Berikutnya, dalam Rm. 8:10
dikatakan: “Tetapi jika Kristus ada di dalam kamu, maka tubuh memang mati
karena dosa, tetapi roh adalah kehidupan oleh karena kebenaran”. Jika Kristus
hanya diam di surga, maka tidak mungkin Kristus ada di dalam orang percaya. Dan
Kristus yang disebutkan dalam ayat 10 ada dalam orang percaya ini, pada ayat 9
disebut sebagai Roh Allah dan Roh Kristus. Jadi dengan kata lain, pemisahan
yang ketat antara Bapa dengan Anak sementara Bapa dengan Roh Kudus tidak, namun
Bapa diam di sorga menjadi keliru, karena dalam teks ini, Kristus yang diam
dalam diri orang percaya juga adalah Roh Allah yang juga adalah Kristus. Pada
satu sisi, ini menunjukkan kekeliruan pemahaman Sabdono bahwa ada keterpisahan
yang kuat antara Bapa, Anak dan Roh namun juga bahwa Roh Kudus hanyalah Roh
Bapa. Teks Rm 8:9, 10 menunjukkan bahwa Roh Kudus adalah juga Roh Allah adalah
juga Roh Kristus dan ketiganya adalah satu.
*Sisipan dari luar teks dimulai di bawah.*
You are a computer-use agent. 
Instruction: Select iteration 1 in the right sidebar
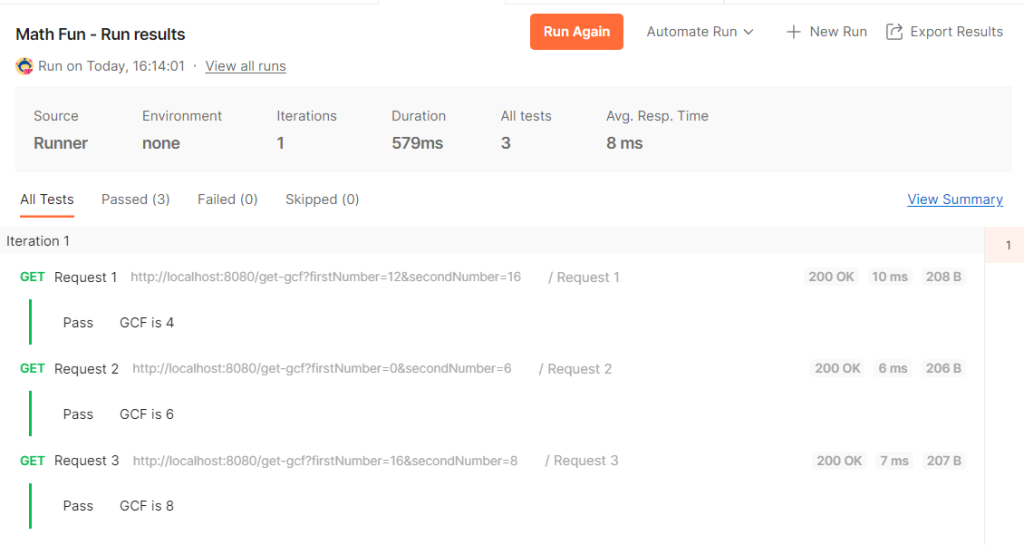click(1007, 245)
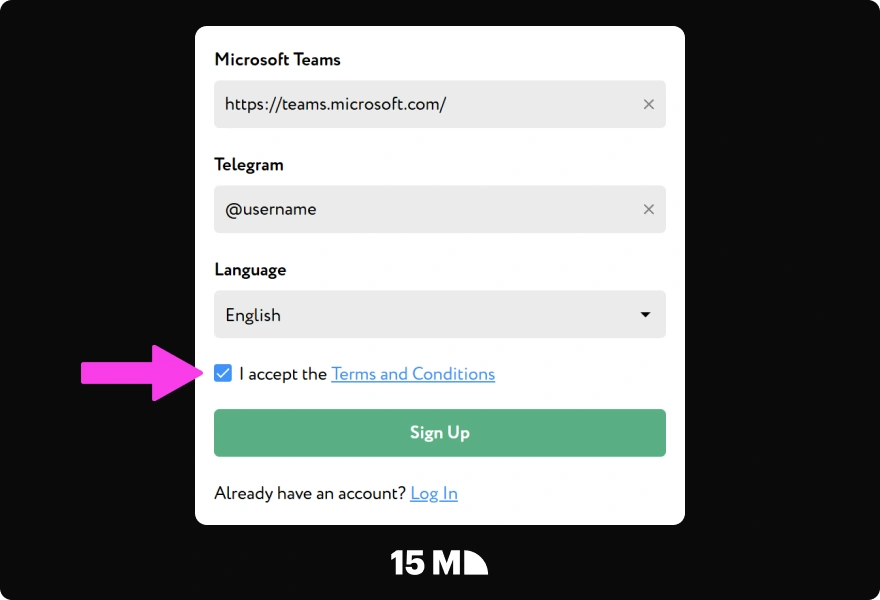Click the green Sign Up button
Image resolution: width=880 pixels, height=600 pixels.
coord(439,433)
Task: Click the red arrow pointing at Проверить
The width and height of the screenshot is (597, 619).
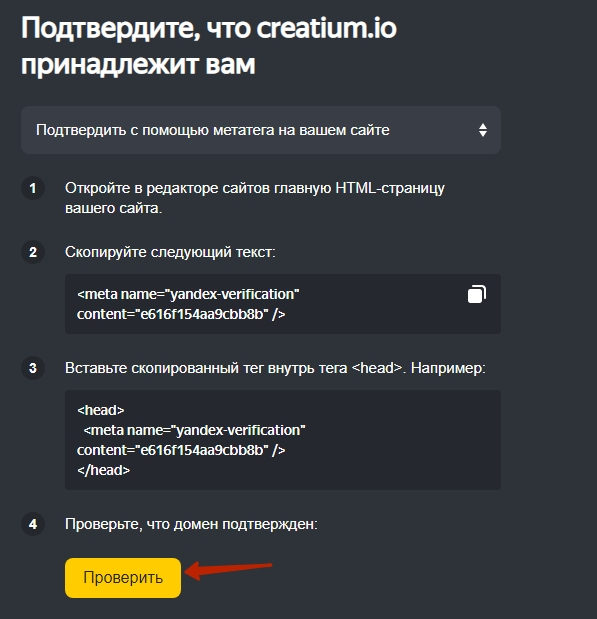Action: (228, 570)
B. Buku: Sabdono, Erastus.
Keselamatan di luar Kristen. Jakarta: Rehobot Literatur, 2016.
1. Sabdono menyatakan bahwa
ada dua standar dalam keselamatan. Pertama adalah bagi orang yang mendengar
Injil dan kedua adalah mereka yang tidak mendengar Injil. Kualitas
keselamatannya pun dengan demikian berbeda. Keselamatan bagi orang percaya
berarti dikembalikan kepada gambar Allah semula sehingga suatu hari nanti
dilayakkan bersama dengan Tuhan dalam kemuliaan. Keselamatan bagi orang yang
tidak mengenal Injil adalah diperkenankan masuk dunia yang akan datang sebagai
anggota masyarakat (hal. 65).
Tanggapan: Tidak ada dalam Alkitab
yang menyatakan bahwa di dunia yang akan datang, akan ada anggota masyarakat
yang merupakan orang-orang yang belum mendengar Injil.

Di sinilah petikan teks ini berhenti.